** Records for processing follows **
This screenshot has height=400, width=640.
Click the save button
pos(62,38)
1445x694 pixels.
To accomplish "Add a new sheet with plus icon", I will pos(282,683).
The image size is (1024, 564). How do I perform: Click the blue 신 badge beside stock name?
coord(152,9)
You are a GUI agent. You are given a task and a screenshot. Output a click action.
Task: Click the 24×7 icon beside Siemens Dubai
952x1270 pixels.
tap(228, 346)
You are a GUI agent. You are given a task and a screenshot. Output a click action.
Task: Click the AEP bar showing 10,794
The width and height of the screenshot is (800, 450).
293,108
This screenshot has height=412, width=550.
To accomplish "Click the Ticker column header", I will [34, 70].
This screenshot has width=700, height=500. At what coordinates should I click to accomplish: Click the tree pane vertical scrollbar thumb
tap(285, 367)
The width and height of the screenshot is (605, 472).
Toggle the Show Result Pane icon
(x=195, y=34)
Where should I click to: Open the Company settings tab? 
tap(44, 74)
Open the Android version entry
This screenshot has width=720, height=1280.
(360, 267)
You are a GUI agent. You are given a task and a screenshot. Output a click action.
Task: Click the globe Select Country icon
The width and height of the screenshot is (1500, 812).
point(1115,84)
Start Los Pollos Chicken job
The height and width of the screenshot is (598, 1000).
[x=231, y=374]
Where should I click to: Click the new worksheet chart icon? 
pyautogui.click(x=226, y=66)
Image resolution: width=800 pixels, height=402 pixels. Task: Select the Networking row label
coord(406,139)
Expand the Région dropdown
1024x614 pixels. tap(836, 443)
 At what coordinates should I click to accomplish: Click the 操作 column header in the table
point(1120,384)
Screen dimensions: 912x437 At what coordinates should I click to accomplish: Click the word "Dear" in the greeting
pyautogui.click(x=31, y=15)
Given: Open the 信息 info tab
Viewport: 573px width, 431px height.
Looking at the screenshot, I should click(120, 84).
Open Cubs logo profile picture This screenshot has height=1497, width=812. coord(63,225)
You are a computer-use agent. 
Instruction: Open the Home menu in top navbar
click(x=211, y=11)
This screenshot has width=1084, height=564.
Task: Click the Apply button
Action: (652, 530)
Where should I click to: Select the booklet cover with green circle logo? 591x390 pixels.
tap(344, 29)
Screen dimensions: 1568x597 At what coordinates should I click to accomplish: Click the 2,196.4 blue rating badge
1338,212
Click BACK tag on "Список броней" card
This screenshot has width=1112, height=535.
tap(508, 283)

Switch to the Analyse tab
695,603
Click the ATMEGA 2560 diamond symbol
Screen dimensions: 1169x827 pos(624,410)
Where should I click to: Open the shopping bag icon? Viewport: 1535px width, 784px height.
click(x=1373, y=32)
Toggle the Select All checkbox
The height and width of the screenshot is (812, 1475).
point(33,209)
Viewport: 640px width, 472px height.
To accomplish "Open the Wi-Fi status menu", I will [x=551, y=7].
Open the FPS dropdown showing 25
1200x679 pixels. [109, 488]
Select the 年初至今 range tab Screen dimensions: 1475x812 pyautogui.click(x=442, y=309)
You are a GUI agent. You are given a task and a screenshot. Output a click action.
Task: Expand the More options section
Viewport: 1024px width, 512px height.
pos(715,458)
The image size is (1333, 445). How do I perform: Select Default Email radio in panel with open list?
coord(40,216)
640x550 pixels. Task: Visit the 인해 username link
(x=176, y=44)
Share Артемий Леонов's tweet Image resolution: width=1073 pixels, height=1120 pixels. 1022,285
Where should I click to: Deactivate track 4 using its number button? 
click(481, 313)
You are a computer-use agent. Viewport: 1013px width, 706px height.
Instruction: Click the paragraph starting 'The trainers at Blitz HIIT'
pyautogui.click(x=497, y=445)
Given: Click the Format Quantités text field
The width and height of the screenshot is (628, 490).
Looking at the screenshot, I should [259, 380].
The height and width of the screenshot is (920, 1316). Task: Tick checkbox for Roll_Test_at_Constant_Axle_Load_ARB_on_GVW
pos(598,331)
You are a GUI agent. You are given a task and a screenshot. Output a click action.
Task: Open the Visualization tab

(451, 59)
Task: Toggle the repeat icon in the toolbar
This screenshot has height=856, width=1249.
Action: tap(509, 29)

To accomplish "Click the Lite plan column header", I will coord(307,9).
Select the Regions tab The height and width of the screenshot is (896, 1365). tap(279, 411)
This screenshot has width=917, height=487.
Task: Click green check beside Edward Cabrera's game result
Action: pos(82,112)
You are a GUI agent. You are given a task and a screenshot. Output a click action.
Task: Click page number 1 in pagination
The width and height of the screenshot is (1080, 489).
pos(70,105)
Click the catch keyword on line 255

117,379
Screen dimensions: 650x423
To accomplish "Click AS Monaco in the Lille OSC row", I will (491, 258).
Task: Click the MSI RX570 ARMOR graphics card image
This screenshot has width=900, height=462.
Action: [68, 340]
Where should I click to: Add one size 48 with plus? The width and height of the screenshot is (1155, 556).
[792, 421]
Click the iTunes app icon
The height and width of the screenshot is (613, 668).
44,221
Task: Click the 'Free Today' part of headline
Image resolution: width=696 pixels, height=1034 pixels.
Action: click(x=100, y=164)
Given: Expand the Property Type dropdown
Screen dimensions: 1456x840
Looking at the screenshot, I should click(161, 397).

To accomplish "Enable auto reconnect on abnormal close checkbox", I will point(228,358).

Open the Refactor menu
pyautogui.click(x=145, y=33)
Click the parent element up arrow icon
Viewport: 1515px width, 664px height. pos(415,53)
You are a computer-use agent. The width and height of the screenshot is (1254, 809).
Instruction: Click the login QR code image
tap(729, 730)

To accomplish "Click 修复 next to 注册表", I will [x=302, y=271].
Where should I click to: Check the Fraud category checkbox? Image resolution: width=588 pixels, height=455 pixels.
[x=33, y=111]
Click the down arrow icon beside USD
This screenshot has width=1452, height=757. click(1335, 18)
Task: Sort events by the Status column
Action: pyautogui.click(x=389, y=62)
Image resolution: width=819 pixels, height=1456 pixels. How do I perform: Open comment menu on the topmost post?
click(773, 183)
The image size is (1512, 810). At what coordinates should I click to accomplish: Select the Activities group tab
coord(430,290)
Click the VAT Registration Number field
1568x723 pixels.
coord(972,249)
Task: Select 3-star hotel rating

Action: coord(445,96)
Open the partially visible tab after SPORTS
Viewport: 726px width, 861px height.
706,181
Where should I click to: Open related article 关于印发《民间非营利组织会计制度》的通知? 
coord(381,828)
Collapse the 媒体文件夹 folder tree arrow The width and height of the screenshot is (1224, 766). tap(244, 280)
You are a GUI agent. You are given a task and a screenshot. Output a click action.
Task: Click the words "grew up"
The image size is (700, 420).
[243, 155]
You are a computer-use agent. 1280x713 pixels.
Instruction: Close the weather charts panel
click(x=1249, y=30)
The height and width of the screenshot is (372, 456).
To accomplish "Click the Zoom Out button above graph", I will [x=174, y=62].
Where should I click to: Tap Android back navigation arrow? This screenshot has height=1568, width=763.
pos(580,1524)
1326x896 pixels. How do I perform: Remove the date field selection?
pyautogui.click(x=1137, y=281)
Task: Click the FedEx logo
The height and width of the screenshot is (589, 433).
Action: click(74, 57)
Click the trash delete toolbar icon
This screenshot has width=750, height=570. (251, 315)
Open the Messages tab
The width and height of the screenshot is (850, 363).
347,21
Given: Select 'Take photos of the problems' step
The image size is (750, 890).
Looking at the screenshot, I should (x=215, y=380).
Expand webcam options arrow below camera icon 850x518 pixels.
** End of Records for processing **
● What this task involves: Look above for the line with "Where should I click to: Add" and the line with "Task: Click the 'Free Today' part of headline". Write out those two lines and all the lines between them, exactly, and no others.

● Solution to this problem:
Where should I click to: Add one size 48 with plus? The width and height of the screenshot is (1155, 556).
[792, 421]
Click the iTunes app icon
The height and width of the screenshot is (613, 668).
44,221
Task: Click the 'Free Today' part of headline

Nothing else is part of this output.